My brother’s good friend, who we shall call Ross (because, well, that’s his name), then suggested that he and I could do better than that. Unable to coherently form the words ‘no thank you’, let alone ‘I’d better not, old chap, as I’m rather intoxicated and it’s only 6pm’, it wasn’t long before I found myself at one end of the train carriage, with Ross ‘going long’ as he put it, towards the doors at the other end.
In order to try and get the correct trajectory, for the sweet he was about to launch directly at my face (along a packed train carriage of highly pissed-off travellers, don’t forget), Ross suggested I should ‘crouch down a bit’, and – again, unable to protest – I duly obliged. To be honest, I just wanted to get it over with, so that the angry people would stop glaring at me.

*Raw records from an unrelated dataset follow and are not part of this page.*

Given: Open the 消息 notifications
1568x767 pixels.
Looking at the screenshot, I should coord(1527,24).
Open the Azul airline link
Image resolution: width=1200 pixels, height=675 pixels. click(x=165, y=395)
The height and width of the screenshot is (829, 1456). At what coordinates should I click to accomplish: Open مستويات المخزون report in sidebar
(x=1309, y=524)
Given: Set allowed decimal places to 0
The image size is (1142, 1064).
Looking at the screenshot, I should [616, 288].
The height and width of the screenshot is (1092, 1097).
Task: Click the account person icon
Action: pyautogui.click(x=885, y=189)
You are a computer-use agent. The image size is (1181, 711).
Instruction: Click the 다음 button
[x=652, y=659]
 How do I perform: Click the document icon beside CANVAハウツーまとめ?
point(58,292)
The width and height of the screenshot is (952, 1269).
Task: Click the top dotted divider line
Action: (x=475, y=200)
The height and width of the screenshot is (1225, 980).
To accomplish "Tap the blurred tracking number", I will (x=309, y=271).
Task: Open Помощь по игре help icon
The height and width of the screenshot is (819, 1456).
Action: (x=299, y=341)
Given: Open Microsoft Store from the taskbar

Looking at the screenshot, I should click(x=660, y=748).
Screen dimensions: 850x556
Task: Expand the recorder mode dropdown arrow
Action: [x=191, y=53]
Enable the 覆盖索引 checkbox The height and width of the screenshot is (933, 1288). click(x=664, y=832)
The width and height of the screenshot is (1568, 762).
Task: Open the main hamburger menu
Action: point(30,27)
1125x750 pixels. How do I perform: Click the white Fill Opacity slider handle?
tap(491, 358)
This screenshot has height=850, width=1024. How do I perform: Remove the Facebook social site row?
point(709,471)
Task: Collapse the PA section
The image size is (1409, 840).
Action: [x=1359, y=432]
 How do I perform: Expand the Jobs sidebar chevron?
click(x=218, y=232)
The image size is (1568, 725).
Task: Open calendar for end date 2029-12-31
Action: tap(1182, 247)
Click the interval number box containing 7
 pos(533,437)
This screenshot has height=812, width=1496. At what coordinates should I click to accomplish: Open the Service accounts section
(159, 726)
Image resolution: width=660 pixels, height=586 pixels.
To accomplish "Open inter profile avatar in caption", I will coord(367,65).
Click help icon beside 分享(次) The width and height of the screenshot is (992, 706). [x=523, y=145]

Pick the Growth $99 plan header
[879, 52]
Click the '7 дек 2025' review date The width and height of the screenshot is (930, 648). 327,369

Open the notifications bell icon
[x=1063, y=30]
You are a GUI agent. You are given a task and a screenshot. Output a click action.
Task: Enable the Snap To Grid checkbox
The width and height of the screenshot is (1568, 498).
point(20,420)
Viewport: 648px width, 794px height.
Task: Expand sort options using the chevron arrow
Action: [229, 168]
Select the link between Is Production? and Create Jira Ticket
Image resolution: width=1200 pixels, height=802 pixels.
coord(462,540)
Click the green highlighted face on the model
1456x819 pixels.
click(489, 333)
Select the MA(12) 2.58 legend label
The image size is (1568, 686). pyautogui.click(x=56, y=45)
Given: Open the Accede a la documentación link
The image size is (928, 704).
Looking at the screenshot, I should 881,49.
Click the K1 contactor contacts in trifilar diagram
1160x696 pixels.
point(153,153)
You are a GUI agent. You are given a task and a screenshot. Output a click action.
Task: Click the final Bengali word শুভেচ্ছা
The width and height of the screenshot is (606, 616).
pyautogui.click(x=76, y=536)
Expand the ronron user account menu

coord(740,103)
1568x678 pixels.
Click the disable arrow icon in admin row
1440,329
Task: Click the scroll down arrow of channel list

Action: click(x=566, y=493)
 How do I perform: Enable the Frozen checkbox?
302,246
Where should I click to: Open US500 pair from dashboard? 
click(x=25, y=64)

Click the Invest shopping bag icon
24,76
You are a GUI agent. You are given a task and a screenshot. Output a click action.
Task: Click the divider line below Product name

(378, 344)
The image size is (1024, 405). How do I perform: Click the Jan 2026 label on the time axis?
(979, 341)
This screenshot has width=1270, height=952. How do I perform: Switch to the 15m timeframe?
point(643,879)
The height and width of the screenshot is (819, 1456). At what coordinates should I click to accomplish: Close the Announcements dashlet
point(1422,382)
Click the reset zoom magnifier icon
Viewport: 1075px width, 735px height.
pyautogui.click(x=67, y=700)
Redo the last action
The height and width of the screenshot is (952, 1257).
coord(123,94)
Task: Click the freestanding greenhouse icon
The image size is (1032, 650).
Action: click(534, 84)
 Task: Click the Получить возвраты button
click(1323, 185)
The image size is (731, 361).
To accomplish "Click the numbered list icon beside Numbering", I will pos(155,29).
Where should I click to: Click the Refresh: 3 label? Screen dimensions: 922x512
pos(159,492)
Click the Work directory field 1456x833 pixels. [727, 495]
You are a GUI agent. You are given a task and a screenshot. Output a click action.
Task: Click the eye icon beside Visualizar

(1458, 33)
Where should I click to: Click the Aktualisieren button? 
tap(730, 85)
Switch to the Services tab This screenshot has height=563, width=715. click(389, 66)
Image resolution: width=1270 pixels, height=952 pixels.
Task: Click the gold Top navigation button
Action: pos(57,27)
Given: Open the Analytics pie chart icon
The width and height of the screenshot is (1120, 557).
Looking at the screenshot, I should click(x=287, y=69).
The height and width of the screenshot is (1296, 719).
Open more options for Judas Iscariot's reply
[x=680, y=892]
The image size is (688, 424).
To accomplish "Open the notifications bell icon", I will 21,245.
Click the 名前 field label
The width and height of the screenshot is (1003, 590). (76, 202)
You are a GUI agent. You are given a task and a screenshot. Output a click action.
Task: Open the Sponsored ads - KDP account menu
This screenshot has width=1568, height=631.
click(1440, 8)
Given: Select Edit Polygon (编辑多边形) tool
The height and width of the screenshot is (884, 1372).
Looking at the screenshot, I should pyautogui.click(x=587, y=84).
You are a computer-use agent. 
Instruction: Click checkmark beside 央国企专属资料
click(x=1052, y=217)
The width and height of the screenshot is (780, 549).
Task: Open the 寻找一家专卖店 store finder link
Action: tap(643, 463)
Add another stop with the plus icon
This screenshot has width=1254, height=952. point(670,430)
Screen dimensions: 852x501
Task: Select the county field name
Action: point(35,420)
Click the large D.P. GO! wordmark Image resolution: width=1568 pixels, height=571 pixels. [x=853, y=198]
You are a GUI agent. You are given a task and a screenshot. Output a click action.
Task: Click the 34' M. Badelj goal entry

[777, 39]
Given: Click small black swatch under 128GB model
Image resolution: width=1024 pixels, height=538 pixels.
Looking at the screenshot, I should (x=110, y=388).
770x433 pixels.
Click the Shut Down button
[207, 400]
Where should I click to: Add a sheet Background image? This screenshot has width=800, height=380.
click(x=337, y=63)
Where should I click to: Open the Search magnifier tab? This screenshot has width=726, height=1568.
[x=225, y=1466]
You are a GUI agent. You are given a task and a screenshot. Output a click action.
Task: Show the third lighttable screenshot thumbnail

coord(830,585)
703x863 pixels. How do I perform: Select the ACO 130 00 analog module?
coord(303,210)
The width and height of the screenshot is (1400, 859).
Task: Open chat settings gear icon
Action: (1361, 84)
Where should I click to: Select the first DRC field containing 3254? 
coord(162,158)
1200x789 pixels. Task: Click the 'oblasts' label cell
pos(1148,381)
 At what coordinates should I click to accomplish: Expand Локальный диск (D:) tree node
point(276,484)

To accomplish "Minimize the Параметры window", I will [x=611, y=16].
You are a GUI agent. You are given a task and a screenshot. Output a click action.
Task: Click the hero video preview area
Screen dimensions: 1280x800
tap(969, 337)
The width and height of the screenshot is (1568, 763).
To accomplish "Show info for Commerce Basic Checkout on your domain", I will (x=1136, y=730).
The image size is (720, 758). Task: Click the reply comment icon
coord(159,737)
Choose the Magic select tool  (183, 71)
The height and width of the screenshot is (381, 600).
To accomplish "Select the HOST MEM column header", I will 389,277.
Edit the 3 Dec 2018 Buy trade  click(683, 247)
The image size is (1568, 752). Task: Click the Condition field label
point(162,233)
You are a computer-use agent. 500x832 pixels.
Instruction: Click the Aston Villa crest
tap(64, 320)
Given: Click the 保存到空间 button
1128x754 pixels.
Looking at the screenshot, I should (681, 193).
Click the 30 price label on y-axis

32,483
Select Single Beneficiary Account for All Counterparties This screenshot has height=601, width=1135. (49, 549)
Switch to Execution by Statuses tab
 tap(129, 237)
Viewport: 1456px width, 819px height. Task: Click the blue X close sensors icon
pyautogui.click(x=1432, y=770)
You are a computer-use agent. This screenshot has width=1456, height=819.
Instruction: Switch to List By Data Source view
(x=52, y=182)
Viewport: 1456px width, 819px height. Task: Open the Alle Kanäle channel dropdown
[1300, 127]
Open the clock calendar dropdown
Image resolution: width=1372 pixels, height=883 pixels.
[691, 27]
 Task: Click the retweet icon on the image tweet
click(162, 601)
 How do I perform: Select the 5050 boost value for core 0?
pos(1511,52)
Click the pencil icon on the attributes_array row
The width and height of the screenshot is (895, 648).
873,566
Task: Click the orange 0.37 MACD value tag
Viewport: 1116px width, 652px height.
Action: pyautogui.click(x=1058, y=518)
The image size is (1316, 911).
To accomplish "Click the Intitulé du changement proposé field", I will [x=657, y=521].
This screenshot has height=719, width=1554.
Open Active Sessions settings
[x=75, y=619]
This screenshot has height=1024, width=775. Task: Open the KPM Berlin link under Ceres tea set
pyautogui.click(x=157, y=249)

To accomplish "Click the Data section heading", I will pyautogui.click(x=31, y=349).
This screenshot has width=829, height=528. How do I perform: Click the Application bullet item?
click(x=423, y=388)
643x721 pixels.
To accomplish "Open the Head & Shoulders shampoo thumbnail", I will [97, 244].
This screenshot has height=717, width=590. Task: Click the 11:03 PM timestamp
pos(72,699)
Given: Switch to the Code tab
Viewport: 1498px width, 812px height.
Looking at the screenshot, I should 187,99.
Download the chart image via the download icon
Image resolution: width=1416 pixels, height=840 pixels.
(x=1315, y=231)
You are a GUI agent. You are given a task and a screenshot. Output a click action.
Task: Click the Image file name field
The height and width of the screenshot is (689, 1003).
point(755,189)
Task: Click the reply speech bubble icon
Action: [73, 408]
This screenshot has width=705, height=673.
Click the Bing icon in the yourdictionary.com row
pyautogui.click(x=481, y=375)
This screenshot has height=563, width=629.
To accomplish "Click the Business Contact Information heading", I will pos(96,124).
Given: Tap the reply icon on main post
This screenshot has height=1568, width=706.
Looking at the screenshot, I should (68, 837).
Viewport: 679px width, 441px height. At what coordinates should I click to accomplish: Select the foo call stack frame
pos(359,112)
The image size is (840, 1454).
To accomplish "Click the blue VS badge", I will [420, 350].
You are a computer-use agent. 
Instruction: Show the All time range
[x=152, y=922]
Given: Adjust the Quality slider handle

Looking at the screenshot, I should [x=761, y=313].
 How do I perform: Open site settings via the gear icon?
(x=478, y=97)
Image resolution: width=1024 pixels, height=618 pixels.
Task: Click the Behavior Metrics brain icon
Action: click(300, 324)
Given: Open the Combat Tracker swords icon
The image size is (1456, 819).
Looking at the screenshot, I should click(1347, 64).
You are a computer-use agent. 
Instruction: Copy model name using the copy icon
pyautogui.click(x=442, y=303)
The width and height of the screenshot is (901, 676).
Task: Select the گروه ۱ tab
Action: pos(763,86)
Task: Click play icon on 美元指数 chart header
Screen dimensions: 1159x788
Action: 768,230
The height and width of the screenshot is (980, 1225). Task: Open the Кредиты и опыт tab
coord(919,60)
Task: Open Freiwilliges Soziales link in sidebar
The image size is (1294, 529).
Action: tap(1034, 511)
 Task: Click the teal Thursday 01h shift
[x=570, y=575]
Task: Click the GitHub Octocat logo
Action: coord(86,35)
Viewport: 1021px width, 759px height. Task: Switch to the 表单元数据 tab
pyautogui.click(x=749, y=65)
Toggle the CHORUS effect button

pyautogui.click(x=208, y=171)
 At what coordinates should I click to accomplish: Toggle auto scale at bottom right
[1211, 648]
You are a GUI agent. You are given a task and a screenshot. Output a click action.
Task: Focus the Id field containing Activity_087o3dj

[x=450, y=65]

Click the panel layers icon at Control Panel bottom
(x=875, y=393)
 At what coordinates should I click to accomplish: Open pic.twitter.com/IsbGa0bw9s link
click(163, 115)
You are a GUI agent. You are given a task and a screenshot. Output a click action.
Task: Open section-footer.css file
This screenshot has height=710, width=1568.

I knelt there with my mouth open, waiting to receive Ross’ sweet (behave), and all of a sudden he hurled it down the carriage at me.
I cannot claim any of the credit for catching it in my mouth, as I remained more or less motionless (apart from some uncontrollable shaking), so it was entirely the precision of Ross’ throw which lead to one of the single proudest achievements of my life.
Bizarrely, once I had successfully caught the sweet, the entire carriage erupted in applause, and Ross and I ran up and down the train, high-fiving and (if I remember rightly) hugging our new fans. Everyone seemed to have forgotten that they didn’t like us, and for a few, glorious moments, we were heroes.
Anyway, it’s safe to say that, by the time we literally fell off the train shortly after 7pm, we were extremely drunk. Dangerously drunk, in fact. Yet, despite this (and to this day I am not entirely sure how), my cousin and I managed to keep up with the others until around 2am.
We went to bars. We went to clubs. Some we stayed in for a while. Some we were forcibly ejected from in under ten minutes.
Can’t imagine why.
We consumed more ‘Jagerbombs’ than I could possibly keep track of (mostly due to the fact my brother kept trying to convince everyone that, and I quote, ‘they only sell them in trays of 8, with a beer chaser’):
We even persuaded one delightful bar maid (not sarcasm this time) to line up nine colourful shots for us to down. She did us proud.
I seem to recall I got the murky brown one (third from the right), and it was every bit as foul as it looks. It may well have been raw sewage for all I know.
Beyond that bar, I cannot tell you what happened. Not because I am forbidden, or because I think it might offend you, but because I genuinely have no idea. I have a vague recollection of going to a club, where my brother and Ross managed to clear the dance floor by doing some Russian Cossack dancing, and I’m relatively certain the same club had a cinema which was, rather randomly, showing Airplane! at 1am, but other than that it’s a mystery. Probably for the best really.
The main thing is, I survived. And, best of all, I survived without looking like a complete tit.